1904 - Sherwin-Williams Co. informs its representatives in a company newsletter that research in Europe shows that lead paint is harmful to both painters and inhabitants.

1904 - J. Lockhart Gibson, a physician in Queensland, Australia, publishes an article in a medical journal showing lead paint in the home to be the source of child lead poisoning.

1914 - The first journal article appears in the U.S. describing a case of lead paint poisoning of an infant.  Scores of such articles were to appear over the next 25 years.

1930 - The Metropolitan Life Insurance Company publishes in its bulletin the results of a survey of prominent pediatricians.  The conclusion is that lead paint poisoning is quite common and that it frequently goes undiagnosed because most physicians are not looking for it.

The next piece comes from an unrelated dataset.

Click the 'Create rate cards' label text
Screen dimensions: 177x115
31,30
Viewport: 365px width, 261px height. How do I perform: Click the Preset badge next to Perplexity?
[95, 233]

1930-1943 - Dr. Robert Kehoe, a frequent consultant to the lead industry and a national authority on lead poisoning,  warns - in published articles, in medical association meetings and in correspondence with the head of the Lead Industries Association - that lead paint is a serious threat to young children.

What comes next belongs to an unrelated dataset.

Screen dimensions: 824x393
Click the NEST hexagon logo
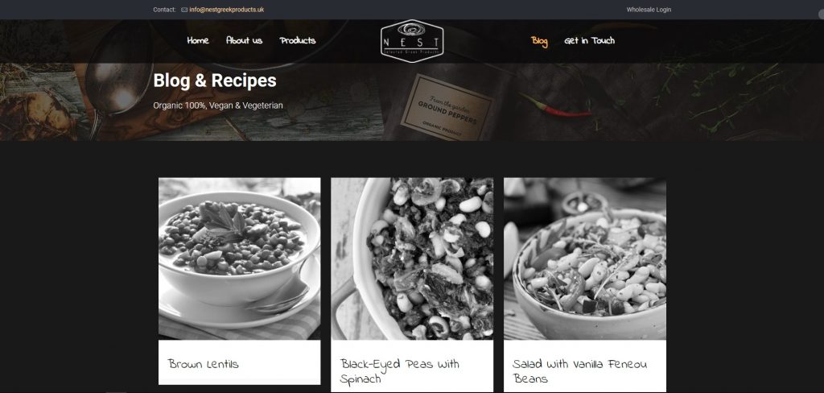tap(411, 41)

1939 - The paint industry's trade association counsels its members, in a confidential letter, that when they sell a hazardous product (such as lead paint) they have a legal obligation to so inform the customer.


According to the industry, when did the paint industry stop selling lead paint?

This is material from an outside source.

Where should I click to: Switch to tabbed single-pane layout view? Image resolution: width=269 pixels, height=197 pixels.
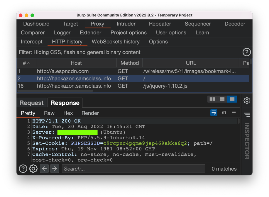click(232, 99)
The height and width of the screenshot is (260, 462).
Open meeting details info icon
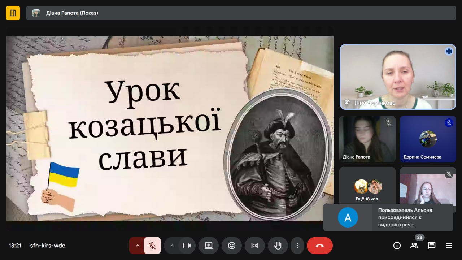(x=397, y=246)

During the Congressional hearings in 1970 for the bill that would ban lead paint, the General Counsel for the National Paint, Varnish and Lacquer Association contended that the sale of lead paint had ended by 1940.  It must be noted that by this time the dangers of lead paint were widely known and many cases of children dying and made gravely ill were making headlines.  Therefore, there was a need for the industry to distance itself as much as possible, in the public's eye, from this deadly product.  And since the industry was publicly supporting this very popular bill, it apparently had little concern that anyone would question its historical account. 

Now fast-forward about 30 years.  Lawsuits and and greater general knowledge of the history of lead poisoning make untenable the claim that lead paint sales ended by 1940.  Instead, the industry and its well-paid publicists put forward the equally ludicrous (but reasonably-sounding) position that it only learned of lead paint's hazards in the late 1940s and then rapidly, and very responsibly, phased it out.

Dutch Boy Paint (now owned by Sherwin-Williams) claims on its website that it has not contained any lead hazards since 1930! 
http://www.dutchboy.com/faq/faq.asp?categ
ory=products&answer=2  


When  did the paint companies actually stop selling lead paint for housing?

There was indeed a notable decline in the use of lead paint in the 1940s; however, production still remained significant.  The U.S. Department of Housing and Urban Development (HUD) estimates that while the number of pounds of white lead per housing unit was 42 in the 1930s, it was still 22 in the next decade. 

Even after 1955, when the industry signed on to a voluntary standard of no more than 1% lead for interior paints, there was much noncompliance.  The largest producer of white lead pigments, National Lead Company, admitted in 1959 that it produced interior lead paints with a lead content (1%) exceeding the amount allowed by law in Baltimore.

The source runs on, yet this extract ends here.